Here in the C+ offices we're one of many helping Oxford University to conduct research into predict

By Ellie Parsons

Here in the C+ offices we're one of many helping Oxford University to conduct research into predicting climate change and you can do it too on your home P.C. (Macs not included).

How? We've downloaded our very own climate model from the BBC website, which is working in conjunction with scientists at Oxford University to get people all over the world taking part in the experiment, which will analyse what the weather is likely to be like in 20 to 30 years time.

Myles Allen, a physicist at Oxford University was responsible for setting up the project and is encouraged by the amount of participation that has resulted: "This is massively more ambitious in terms of computing than anything anyone has ever asked the public to do before, so it's great to see how willing people are to help out. Over the past couple of years I think we have seen a change from people seeing it as a kind of fun political tennis-ball to something we really are going to have to come to terms with at a very practical level," he says.

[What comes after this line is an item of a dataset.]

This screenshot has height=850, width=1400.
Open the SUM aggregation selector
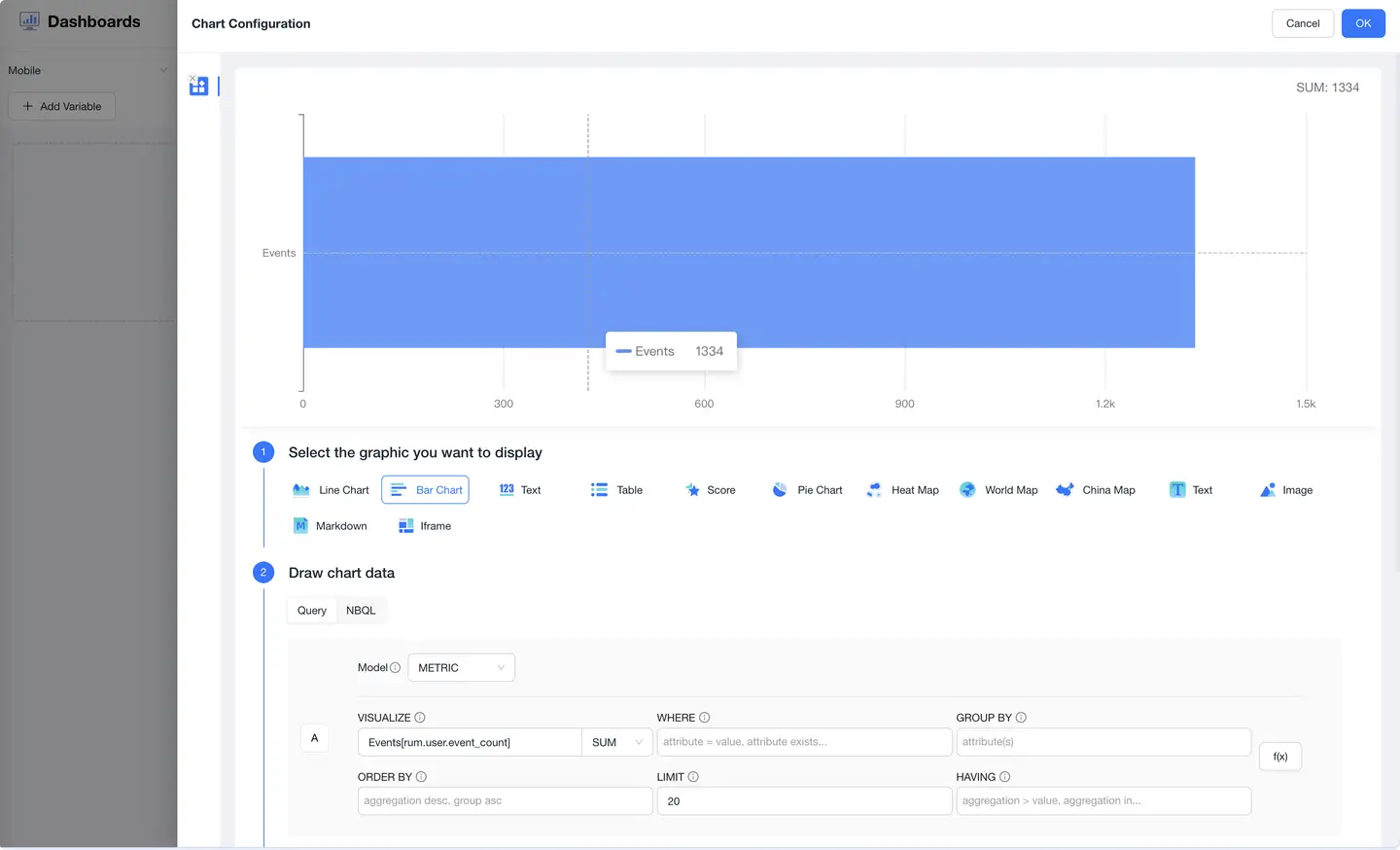(x=617, y=741)
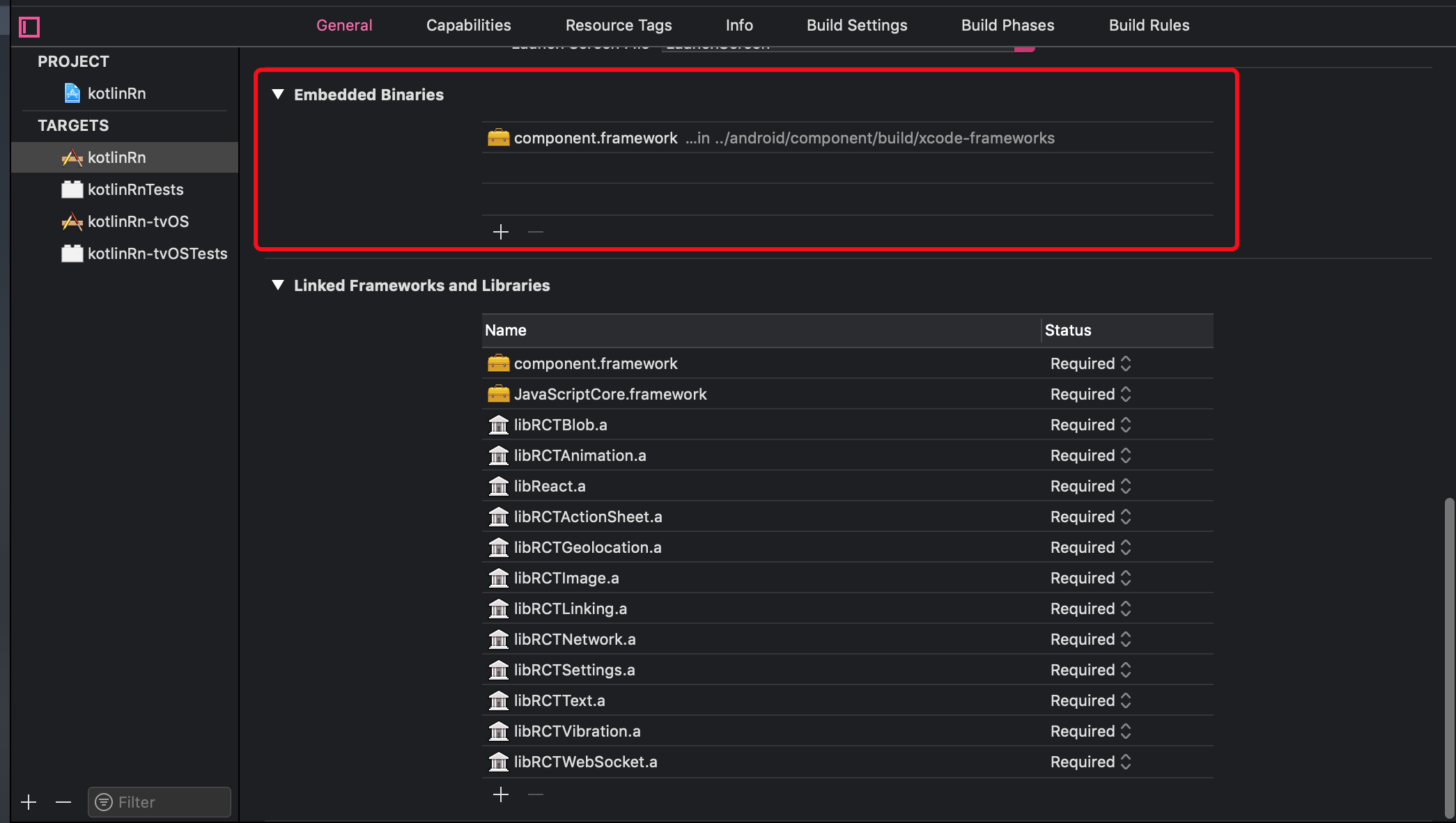Click the JavaScriptCore.framework toolbox icon

pyautogui.click(x=498, y=394)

How the experiment works is by using the power normally wasted when you are not using your P.C. When you sign up you'll see a globe appear when your computer goes to sleep - this is the official model used by the Met Office to predict weather patterns. The cloud formations, colours, representing rainfall and temperature etc, will all change as your computer calculates the climate from 1920-2080. It's fascinating to watch, but don't forget to turn off your computer when you're not using it, as that wastes energy. "160 years will take two to three months on event the fastest personal computers," says Professor Allen.

The findings will be reported on BBC Four later in the summer.